If you feel like you don’t have time to fit meditation into your routine, try to squeeze it into your work day, and see if other coworkers may be interested. A great way to boost morale of your office is to start team meetings with an optional 5-minute group meditation. It can be a great way to check in with how your coworkers are feeling and get a sense of who may need extra assistance in the coming weeks.  In fact, our research group starts most of our weekly lab meetings with a 5-minute meditation.  


4. Find the right resources for you. 

With so many resources out there, it can be overwhelming trying to find something that works for you.

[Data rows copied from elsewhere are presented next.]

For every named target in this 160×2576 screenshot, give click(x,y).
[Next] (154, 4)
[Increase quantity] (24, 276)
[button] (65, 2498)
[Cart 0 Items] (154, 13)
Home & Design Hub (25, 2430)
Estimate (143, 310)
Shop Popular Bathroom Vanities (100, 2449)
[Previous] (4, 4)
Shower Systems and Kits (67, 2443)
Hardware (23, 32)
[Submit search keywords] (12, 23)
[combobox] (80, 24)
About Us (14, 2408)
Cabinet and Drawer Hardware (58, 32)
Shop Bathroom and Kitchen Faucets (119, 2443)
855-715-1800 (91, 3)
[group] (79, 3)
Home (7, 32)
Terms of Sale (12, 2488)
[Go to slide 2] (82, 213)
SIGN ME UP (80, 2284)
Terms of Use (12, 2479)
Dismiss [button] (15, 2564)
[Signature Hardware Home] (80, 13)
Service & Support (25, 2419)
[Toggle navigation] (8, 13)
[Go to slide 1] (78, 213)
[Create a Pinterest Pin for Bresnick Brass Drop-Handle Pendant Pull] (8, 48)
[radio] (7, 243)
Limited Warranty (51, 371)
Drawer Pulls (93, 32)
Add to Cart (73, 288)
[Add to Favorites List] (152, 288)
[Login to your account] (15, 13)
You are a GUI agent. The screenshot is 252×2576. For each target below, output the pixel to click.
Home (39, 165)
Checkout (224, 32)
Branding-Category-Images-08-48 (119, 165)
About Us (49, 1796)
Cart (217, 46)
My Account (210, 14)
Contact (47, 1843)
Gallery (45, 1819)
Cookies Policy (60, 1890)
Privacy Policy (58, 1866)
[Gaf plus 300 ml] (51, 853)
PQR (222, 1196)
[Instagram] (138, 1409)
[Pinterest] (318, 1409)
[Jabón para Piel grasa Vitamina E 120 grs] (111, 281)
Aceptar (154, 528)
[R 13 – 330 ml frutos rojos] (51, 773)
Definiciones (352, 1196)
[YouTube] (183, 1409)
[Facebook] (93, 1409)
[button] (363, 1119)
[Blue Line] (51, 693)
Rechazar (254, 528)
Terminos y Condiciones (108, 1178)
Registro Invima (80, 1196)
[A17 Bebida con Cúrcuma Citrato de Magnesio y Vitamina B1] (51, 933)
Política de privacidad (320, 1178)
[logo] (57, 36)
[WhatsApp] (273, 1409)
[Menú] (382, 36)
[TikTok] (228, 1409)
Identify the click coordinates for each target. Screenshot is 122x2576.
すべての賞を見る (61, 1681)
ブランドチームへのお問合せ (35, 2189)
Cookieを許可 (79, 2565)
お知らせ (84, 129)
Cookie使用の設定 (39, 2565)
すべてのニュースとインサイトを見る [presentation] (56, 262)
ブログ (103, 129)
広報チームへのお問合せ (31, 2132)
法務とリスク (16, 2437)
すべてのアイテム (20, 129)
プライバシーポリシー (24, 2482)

There are countless apps that offer guided meditations, breathing techniques, and even stress-relieving exercises to help improve your mental health. Some apps even allow you to tailor your meditation or mindfulness activity to a struggle you may be facing in your life currently. My favorites are Stop, Breathe & Think, and Headspace which both offer a number of free mediation sessions. 


5. Practice!

If at first you don’t succeed, try, and try, (and try) again. You may find it helpful to start out with scheduling in a few minutes each day to check-in with yourself and notice how you feel and then work your way up to longer, more intense mindfulness practices. Taking baby steps when it comes to mindfulness can be useful when trying to make a larger life change.